Aug 04, 2016

    S'pore shares extend fall along with oil prices

    SINGAPORE equities continued to slide downhill in line with most other Asian shares as market sentiment remained in the doldrums.

    The benchmark Straits Times Index (STI) dropped as much as 1.59 per cent in trading yesterday, before recovering somewhat to close 29.09 points or 1.02 per cent lower at 2,827.58.

    Trading across the bourse was 1.25 billion shares worth $1.3 billion.

    This came as Wall Street lost 0.49 per cent overnight to mark its biggest decline in a month amid sliding oil prices and renewed concerns over global growth.

    A big contributor to the STI selldown was OCBC Bank, which traded ex-dividend and fell 24 cents or 2.8 per cent to $8.35.

    "This has a lot to do with the current market sentiment," CMC Markets Singapore market analyst Margaret Yang told The Straits Times.

    "Investors are still very worried about rising non-performing loans for the banks, given the slump in crude prices and the news of Swiber's insolvency."

    Oil-field services provider Swiber Holdings, which now faces claims amounting to a hefty US$50.5 million (S$67.8 million), is fighting for its life, having filed for judicial management.

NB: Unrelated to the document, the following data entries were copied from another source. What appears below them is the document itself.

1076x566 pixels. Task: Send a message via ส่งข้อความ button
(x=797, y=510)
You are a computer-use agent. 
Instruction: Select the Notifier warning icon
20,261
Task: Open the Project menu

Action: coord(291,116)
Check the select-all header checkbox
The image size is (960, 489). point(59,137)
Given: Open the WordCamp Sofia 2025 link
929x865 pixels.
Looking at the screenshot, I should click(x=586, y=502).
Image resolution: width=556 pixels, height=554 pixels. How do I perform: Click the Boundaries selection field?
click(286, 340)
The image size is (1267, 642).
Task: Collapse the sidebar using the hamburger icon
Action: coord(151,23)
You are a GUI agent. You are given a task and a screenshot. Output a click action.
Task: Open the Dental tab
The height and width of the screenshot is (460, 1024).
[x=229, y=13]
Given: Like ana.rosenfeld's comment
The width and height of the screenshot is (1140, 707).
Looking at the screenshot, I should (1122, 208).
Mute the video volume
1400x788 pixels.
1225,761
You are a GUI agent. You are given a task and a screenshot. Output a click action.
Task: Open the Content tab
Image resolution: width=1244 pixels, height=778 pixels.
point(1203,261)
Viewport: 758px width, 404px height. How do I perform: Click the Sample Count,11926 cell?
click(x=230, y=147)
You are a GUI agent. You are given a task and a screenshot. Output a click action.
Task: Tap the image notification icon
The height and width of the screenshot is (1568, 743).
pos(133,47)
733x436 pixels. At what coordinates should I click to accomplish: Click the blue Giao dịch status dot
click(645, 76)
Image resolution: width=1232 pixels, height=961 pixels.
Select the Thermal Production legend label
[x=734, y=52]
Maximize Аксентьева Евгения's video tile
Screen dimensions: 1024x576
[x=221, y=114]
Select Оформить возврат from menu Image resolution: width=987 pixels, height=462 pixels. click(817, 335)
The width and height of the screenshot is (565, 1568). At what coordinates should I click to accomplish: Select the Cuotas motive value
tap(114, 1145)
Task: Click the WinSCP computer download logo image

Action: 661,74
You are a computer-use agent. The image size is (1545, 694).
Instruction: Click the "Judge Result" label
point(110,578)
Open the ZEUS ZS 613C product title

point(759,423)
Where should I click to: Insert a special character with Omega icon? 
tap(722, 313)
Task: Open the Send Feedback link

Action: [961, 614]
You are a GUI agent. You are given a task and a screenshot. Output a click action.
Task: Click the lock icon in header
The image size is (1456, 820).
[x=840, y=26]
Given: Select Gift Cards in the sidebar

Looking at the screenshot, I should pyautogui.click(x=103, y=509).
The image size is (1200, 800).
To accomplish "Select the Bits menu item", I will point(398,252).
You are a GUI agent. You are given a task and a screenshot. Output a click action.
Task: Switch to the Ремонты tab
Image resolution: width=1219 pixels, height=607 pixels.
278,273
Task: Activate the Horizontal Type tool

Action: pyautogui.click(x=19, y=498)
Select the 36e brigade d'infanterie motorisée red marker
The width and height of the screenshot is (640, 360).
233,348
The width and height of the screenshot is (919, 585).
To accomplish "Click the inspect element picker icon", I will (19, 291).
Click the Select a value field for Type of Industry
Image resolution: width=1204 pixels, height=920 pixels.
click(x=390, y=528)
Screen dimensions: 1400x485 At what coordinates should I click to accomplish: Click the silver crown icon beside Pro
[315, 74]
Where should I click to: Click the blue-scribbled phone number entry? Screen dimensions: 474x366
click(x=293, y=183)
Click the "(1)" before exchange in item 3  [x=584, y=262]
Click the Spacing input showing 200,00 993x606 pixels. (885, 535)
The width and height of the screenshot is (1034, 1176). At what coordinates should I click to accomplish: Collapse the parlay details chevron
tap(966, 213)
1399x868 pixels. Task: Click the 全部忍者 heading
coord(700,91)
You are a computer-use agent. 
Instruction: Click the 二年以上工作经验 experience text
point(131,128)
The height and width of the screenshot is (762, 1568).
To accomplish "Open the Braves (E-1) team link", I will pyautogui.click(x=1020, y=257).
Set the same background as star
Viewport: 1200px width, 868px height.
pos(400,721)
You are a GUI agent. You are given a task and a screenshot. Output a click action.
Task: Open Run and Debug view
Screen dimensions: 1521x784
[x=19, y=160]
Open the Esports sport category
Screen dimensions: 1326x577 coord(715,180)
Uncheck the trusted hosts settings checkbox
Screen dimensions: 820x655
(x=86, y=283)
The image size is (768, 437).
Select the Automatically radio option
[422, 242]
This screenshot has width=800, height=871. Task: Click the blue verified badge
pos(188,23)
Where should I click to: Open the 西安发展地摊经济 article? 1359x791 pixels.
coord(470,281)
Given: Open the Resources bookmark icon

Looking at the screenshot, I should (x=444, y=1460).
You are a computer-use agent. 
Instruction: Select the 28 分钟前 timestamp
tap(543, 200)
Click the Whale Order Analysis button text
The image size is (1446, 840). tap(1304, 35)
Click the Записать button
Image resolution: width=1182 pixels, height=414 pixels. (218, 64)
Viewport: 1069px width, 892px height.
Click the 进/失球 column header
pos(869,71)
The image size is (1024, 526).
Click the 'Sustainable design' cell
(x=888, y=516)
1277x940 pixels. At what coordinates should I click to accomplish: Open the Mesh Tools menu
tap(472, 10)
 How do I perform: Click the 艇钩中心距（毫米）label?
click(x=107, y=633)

    "It doesn't help that there is selling pressure in the surrounding markets," added Ms Yang.

    Other blue-chip laggards included Sembcorp Industries, which slid four cents or 1.4 per cent to $2.74 after second-quarter results missed expectations.

    Its marine arm, Sembcorp Marine, lost 2.5 cents or 1.9 per cent to $1.325.

    An RHB Research report, however, maintained a "buy" call on Sembcorp Industries, noting that the group's "slew of utilities projects in the pipeline will be driving earnings, cushioning the weakness in the marine business".

    Commodity trader Noble Group was again the day's most actively traded, sliding 0.1 cent or 0.8 per cent to 13.2 cents on 319.4 million shares done.

    Offshore plays like Ezion Holdings saw a strong rebound, surging 4.5 cents or 16.7 per cent to 31.5 cents while Ezra Holdings rose 0.2 cent or 4.7 per cent to 4.5 cents.

    Pacc Offshore Services Holdings, which on Tuesday reported a net loss of US$17.5 million for the second quarter to June 30, slumped three cents or 8.8 per cent to 31 cents.